*Text excerpt*:
Fifehead Wood is a woodland in Dorset, England, near the village of Fifehead Magdalen. Owned and maintained by the Woodland Trust, Fifehead Wood covers a total area of 20.36 ha, and is situated upon a ridge of Corallian Limestone within the depths of Blackmoor Vale.
The name 'Fifehead' is thought to originate with an assessment made during the Domesday census of 1086, the village at that time comprising 'five hides' of land.

==Ecosystem==
Flora such as the musky-smelling helmet flower (Anemone nemorosa), the five-faced bishop (Adoxa), the early purple orchid (Orchis mascula), and the yellow pimpernel (Lysimachia nemorum) grow within Fifehead Wood, while bluebell carpets appear each spring.

Maps produced by the Ordnance Survey from 1805 to 1811 reveal that Fifehead Wood has remained substantially unchanged for over two centuries.
The woodland is therefore classed as 'Ancient Semi-Natural', and has been designated a Site of Nature Conservation Interest.
The trees living at Fifehead are predominantly broad-leaved like the English oak (Quercus robur), field maple (Acer campestre) and common ash (Fraxinus excelsior).
Mercurialis perennis (commonly known as dog's mercury), blackberry (Rubus fruticosus), common bracken (Pteridium aquilinum), and honeysuckle (Lonicera periclymenum) make up most of the understorey.

*Provided material*:
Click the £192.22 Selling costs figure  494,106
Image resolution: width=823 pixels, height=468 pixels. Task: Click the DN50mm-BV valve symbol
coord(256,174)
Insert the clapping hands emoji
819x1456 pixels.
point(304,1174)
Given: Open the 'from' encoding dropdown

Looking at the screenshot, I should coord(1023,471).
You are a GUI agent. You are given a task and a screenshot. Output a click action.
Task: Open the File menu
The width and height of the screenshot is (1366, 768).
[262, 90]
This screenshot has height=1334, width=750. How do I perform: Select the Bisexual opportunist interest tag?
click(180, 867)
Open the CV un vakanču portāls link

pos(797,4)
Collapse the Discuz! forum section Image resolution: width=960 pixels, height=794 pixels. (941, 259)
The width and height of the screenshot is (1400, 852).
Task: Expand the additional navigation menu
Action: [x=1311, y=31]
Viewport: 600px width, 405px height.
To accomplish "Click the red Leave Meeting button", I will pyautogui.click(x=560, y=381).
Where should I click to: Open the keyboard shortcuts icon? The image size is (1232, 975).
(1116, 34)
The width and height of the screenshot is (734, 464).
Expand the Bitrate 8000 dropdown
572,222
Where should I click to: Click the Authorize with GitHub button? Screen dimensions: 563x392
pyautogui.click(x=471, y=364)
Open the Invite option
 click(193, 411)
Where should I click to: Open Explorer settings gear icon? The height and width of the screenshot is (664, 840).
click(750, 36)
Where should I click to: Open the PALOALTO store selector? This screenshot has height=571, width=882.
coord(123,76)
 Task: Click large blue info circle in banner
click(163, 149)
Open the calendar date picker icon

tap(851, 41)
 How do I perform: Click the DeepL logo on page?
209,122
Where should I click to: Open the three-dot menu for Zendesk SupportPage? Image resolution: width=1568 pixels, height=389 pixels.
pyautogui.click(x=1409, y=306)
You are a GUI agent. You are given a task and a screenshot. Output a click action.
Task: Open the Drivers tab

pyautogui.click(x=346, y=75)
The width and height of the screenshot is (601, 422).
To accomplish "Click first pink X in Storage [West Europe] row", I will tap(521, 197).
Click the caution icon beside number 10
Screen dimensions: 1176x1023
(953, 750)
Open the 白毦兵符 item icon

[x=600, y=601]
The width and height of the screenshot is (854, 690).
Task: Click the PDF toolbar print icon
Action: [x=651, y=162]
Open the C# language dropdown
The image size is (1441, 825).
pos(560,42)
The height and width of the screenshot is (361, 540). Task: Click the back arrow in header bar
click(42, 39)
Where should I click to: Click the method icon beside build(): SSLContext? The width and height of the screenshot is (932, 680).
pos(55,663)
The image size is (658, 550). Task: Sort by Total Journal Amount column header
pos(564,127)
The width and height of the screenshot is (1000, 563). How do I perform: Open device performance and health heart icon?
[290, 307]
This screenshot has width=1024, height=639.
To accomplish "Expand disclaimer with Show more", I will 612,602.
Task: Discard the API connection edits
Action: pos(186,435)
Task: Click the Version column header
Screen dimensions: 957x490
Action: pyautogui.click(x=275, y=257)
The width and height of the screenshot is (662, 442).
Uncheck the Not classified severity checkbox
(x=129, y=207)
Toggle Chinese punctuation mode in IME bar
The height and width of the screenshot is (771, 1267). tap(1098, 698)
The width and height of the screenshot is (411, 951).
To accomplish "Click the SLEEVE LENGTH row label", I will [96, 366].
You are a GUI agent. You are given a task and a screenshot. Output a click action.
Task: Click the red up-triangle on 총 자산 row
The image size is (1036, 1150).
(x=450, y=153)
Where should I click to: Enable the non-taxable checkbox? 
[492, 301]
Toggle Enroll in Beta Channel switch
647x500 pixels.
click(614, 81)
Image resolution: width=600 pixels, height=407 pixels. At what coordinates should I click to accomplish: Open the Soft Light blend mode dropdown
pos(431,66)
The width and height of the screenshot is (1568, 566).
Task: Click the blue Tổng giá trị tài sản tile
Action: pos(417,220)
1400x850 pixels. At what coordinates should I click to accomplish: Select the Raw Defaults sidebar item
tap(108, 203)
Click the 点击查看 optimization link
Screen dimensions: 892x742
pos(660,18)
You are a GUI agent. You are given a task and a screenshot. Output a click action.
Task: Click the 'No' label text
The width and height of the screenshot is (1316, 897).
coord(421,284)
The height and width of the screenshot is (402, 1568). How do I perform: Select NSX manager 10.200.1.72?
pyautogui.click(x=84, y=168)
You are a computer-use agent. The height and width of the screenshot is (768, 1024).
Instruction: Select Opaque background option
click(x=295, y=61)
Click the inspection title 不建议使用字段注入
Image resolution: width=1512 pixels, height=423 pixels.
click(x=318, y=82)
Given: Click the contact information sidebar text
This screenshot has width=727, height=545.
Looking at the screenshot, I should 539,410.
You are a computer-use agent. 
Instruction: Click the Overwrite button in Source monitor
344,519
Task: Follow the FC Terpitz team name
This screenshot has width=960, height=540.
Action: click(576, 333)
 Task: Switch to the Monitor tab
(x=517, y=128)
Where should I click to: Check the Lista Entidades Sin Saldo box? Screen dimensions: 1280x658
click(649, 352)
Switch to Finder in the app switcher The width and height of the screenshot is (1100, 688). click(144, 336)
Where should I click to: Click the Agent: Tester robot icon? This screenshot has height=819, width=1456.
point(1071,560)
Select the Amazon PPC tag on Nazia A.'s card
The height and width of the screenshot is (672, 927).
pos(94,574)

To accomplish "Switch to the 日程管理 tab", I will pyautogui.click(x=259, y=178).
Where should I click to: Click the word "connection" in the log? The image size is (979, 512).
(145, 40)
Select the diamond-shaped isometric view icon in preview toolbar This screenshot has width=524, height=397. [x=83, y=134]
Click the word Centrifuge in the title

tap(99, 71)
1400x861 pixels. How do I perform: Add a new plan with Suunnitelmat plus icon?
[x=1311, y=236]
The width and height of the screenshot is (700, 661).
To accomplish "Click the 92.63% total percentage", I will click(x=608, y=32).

*Study questions*:
a: According to the text about Fifehead Wood, what kind of rock forms the ridge the wood sits on?
b: List the plants that the text about Fifehead Wood says make up most of the understorey.
c: Pick up the text about Fifehead Wood after its last sentence and keep writing it.

*Answers by task*:
a: Corallian Limestone

b:
- Dog's mercury (Mercurialis perennis)
- Blackberry (Rubus fruticosus)
- Common bracken (Pteridium aquilinum)
- Honeysuckle (Lonicera periclymenum)

c:
Hazel (Corylus) has been regularly coppiced here over the years — this ancient practice still continues (although on a much smaller scale than previously), chiefly to preserve the existing habitat.
In the past, the tenants of Fifehead would have been required to pay duty to the lord of the manor in numerous different ways. Maintenance and upkeep of the ditches and enclosures within the immediate area was the responsibility of those that inhabited it, and a steady supply of brushwood and timber from the wood was demanded.

Fifehead Wood provides the light orange underwing moth (Archiearis notha) with its sole Dorset residence.
The site also has a large variety of butterflies, such as the white admiral (Limenitis camilla) and the purple hairstreak (Neozephyrus quercus).
Breeding populations of several different birds inhabit Fifehead Wood. Grey heron and great spotted woodpeckers may be spotted,
and treecreepers can also be observed spiraling within the habitat, as they ascend tree trunks in a progression of small hops.